Then, once the hydraulic pressure is released (once the feed of the hydraulic pressure equal to or greater than the predetermined value is stopped), the cam lobe member 12 reaches the second position, and when the fixation pin hole 12j of the cam lobe member 12 is lined with the pin hole 10f and the pin hole 10g, the pins 20, 22, 24 are moved by the bias force of the spring 24s. Thereby, the cam lobe member 12 is maintained in the state of being fixed at the second position (see FIG. 7A).
The switching control for the oil control valve CV will be described based on a flowchart in FIG. 8. First, in step S801, whether the current operation state is a predetermined operation state is determined.
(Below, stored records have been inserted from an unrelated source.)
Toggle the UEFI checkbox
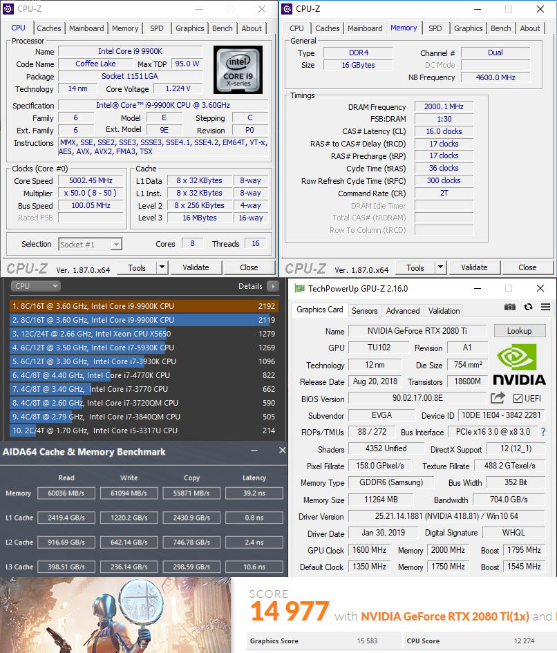This screenshot has width=557, height=653. 518,399
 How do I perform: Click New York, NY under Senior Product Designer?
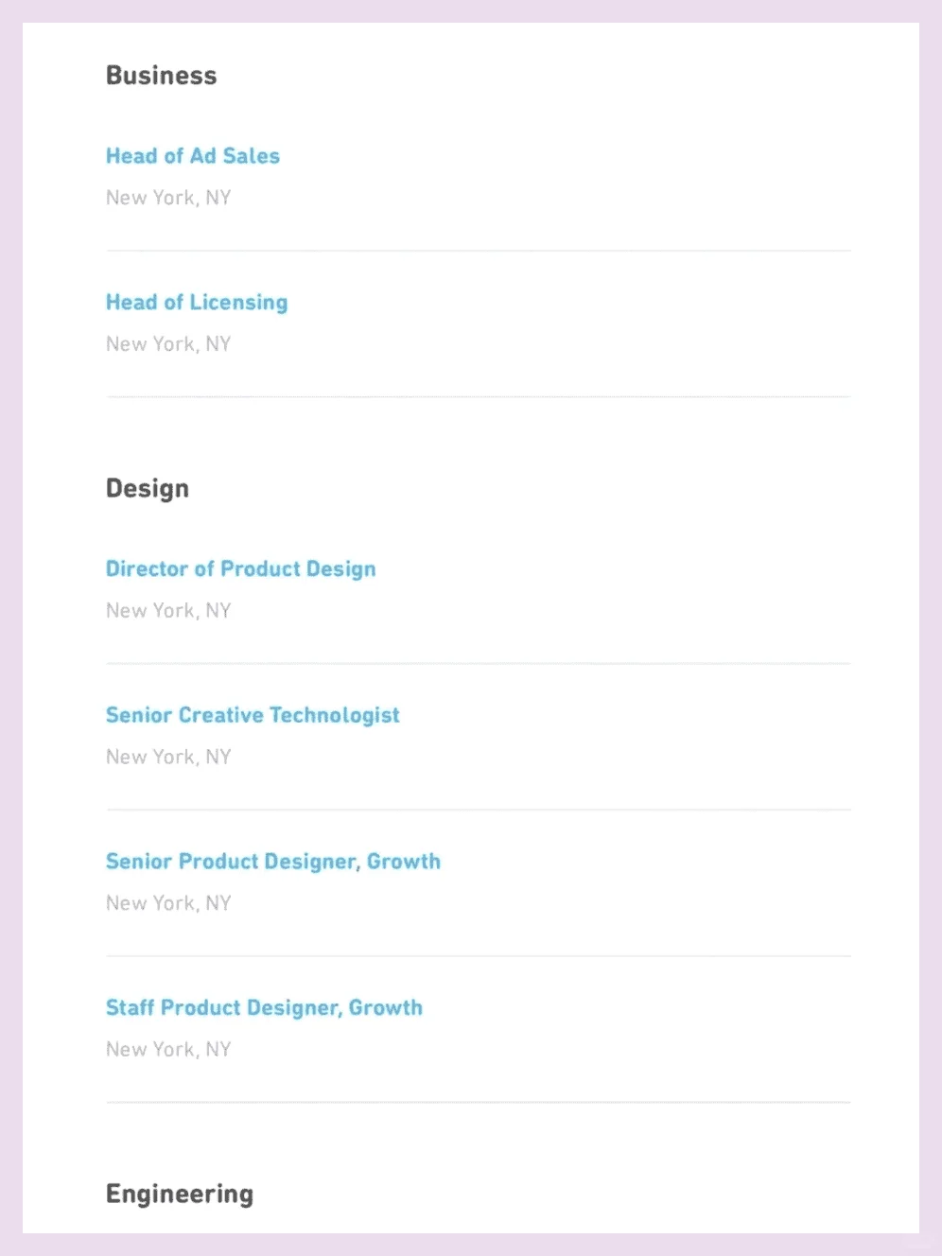(x=168, y=903)
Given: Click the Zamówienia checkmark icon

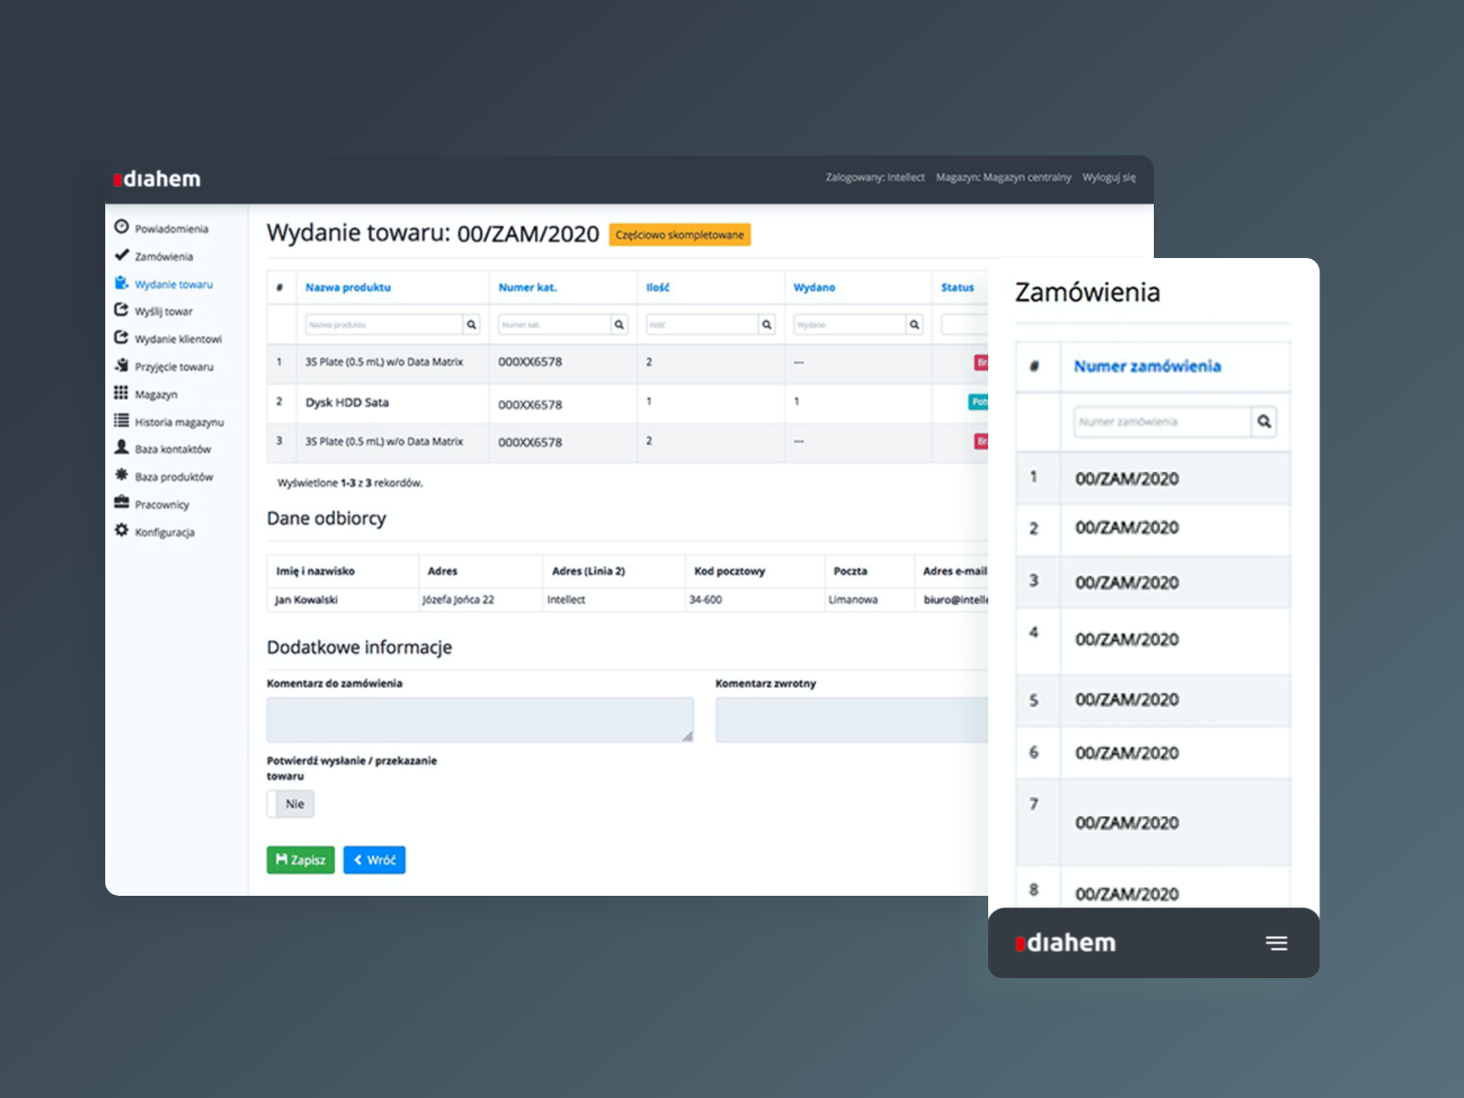Looking at the screenshot, I should (122, 255).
Here, the ECU determines whether the current operation state is a predetermined operation state, by retrieving previously-set data or performing a predetermined computation based on the engine speed detected by the engine speed sensor 19a and the engine load detected by the engine load sensor 19b. The internal combustion engine in the embodiment is a four-cylinder engine, and can perform a cylinder cut operation in which two cylinders are suspended, in a predetermined operation state in which the engine load is low. In the internal combustion engine, the above variable valve apparatus is applied to cylinders for the cylinder cut operation. Therefore, the predetermined operation state is set to an operation state in which the cylinder cut operation is performed. However, in the present invention, the predetermined operation state may be another operation state. Here, as described above, the cylinder number and others of the internal combustion engine to which the invention is applied is not limited to the embodiment, and the cylinder cut operation in which two cylinders of the four-cylinder engine are suspended is just an example.
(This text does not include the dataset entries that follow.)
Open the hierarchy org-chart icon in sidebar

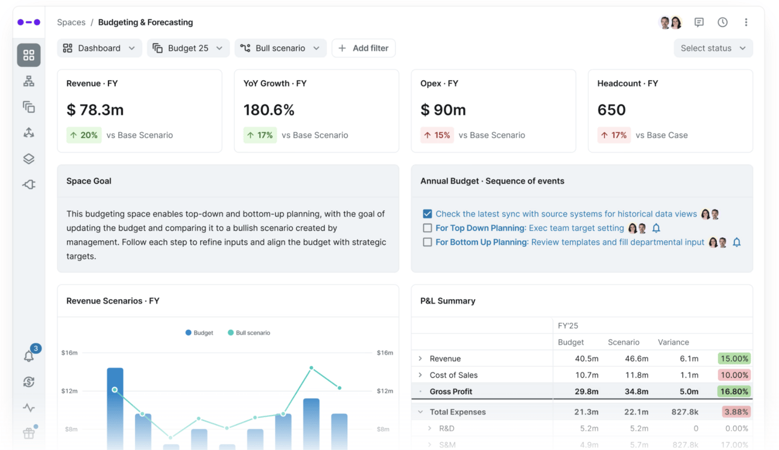pos(29,81)

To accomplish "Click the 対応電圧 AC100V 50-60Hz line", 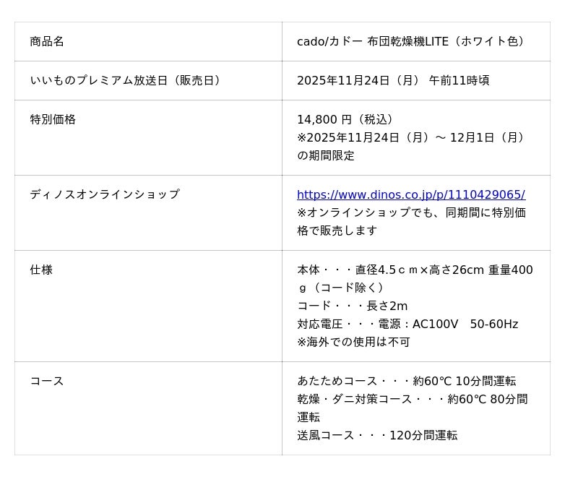I will click(x=407, y=324).
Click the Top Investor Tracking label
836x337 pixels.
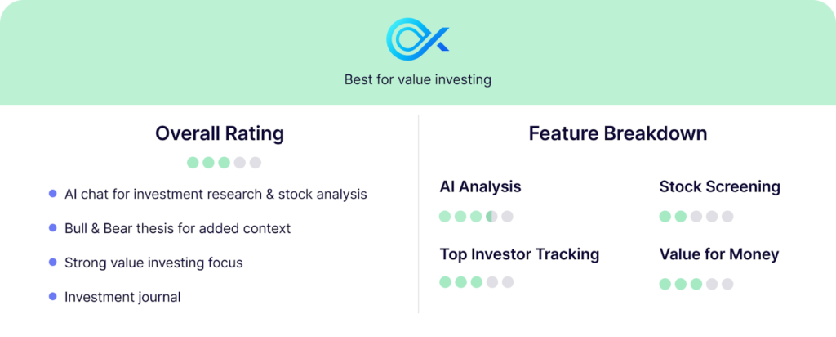click(519, 254)
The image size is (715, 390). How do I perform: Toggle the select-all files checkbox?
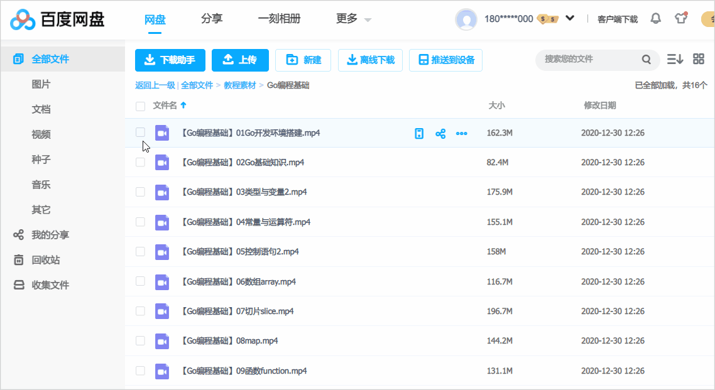coord(140,106)
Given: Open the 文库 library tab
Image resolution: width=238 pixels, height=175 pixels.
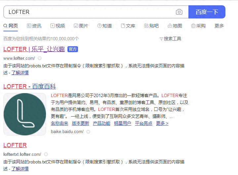Looking at the screenshot, I should [x=128, y=26].
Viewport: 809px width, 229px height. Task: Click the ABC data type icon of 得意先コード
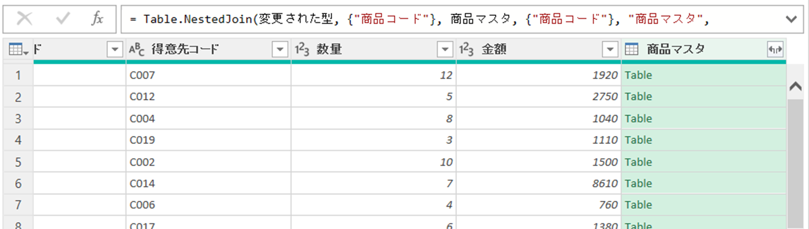pyautogui.click(x=136, y=50)
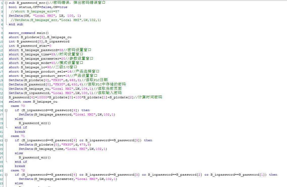
Task: Click the select case B_hmipage_cu line
Action: (x=33, y=102)
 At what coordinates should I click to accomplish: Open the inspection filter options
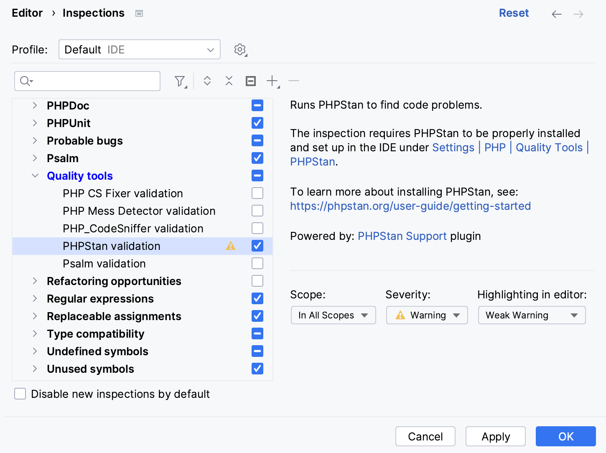pyautogui.click(x=180, y=81)
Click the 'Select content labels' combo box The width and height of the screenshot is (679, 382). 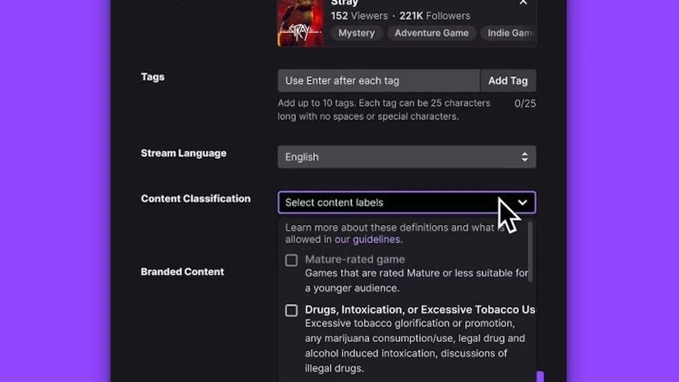pyautogui.click(x=387, y=203)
If the positive determination is made in step S801 because the current operation state is the predetermined operation state, the hydraulic pressure is turned on in step S803. That is, the ECU controls the opening of the oil control valve CV to a first predetermined opening position (for example, a full-opening position). Here, the first predetermined opening position, which may be fixed or may be variable, is set such that the above hydraulic pressure equal to or greater than the predetermined value is applied. Thereby, the fixation pins 20, 22, 24 of the cam unit CU become, for example, the state shown in FIG. 7B and FIG. 7C, and the opening of the valve V is stopped.
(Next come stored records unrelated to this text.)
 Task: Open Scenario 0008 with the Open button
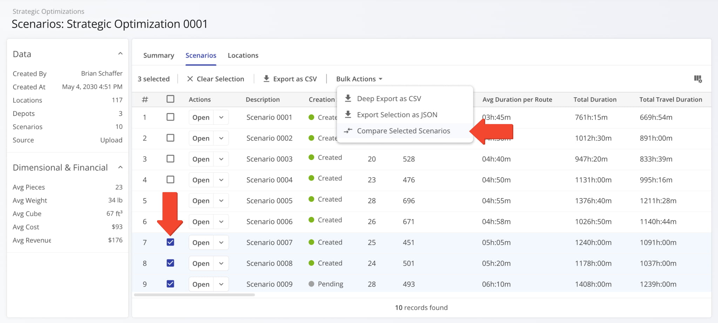tap(201, 263)
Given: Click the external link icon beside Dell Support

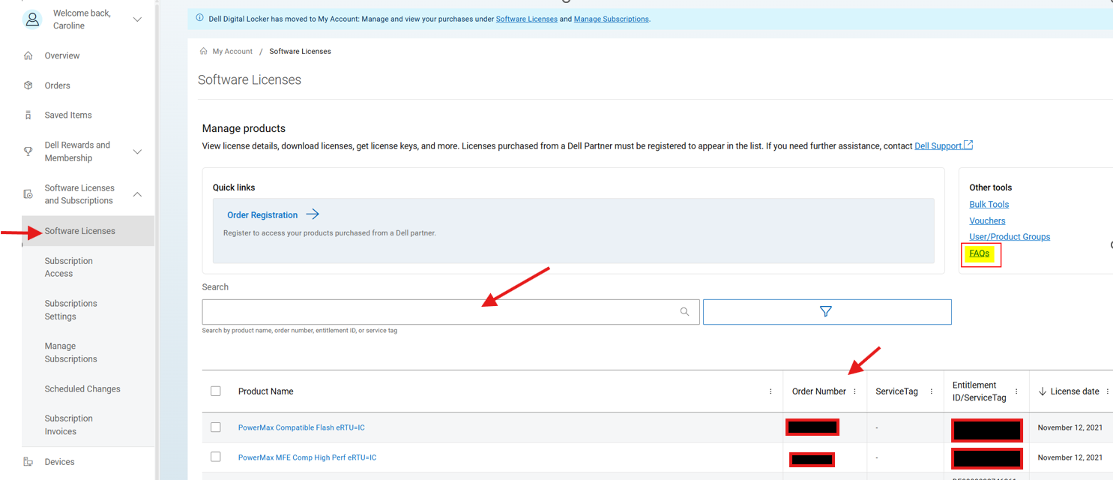Looking at the screenshot, I should [968, 145].
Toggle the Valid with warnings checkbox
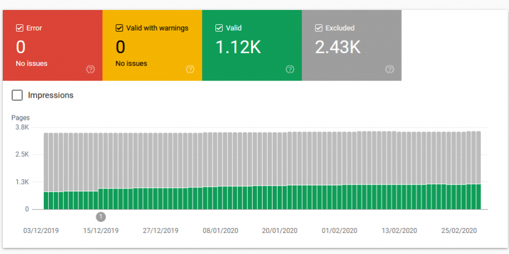This screenshot has width=509, height=254. point(119,28)
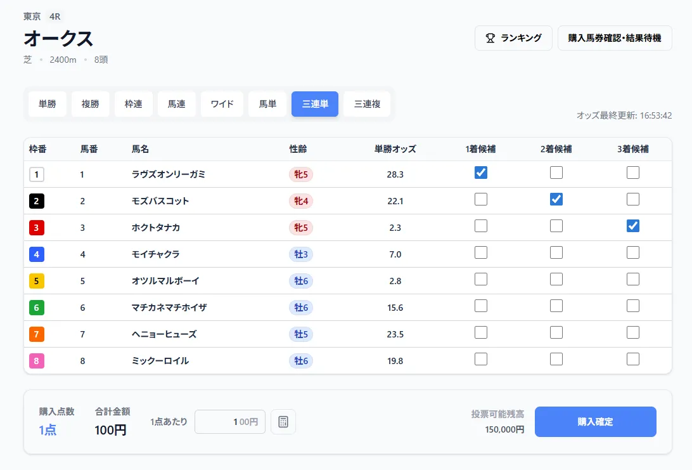Check 1着候補 for モイチャクラ
This screenshot has width=692, height=470.
click(x=480, y=253)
On the other hand, if the negative determination is made in step S801 because the current operation state is not the predetermined operation state, the hydraulic pressure is turned off in step S805. That is, the ECU controls the closing of the oil control valve CV to a second predetermined opening position (for example, a full-closing position). Here, the second predetermined opening position, which may be fixed or may be variable, is set such that the above hydraulic pressure equal to or greater than the predetermined value is not applied to the pin 20, particularly, such that the cam lobe member can return to the state shown in FIG. 7A. Thereby, the cam unit CU becomes the state shown in FIG. 7A, and the opening of the valve V is started.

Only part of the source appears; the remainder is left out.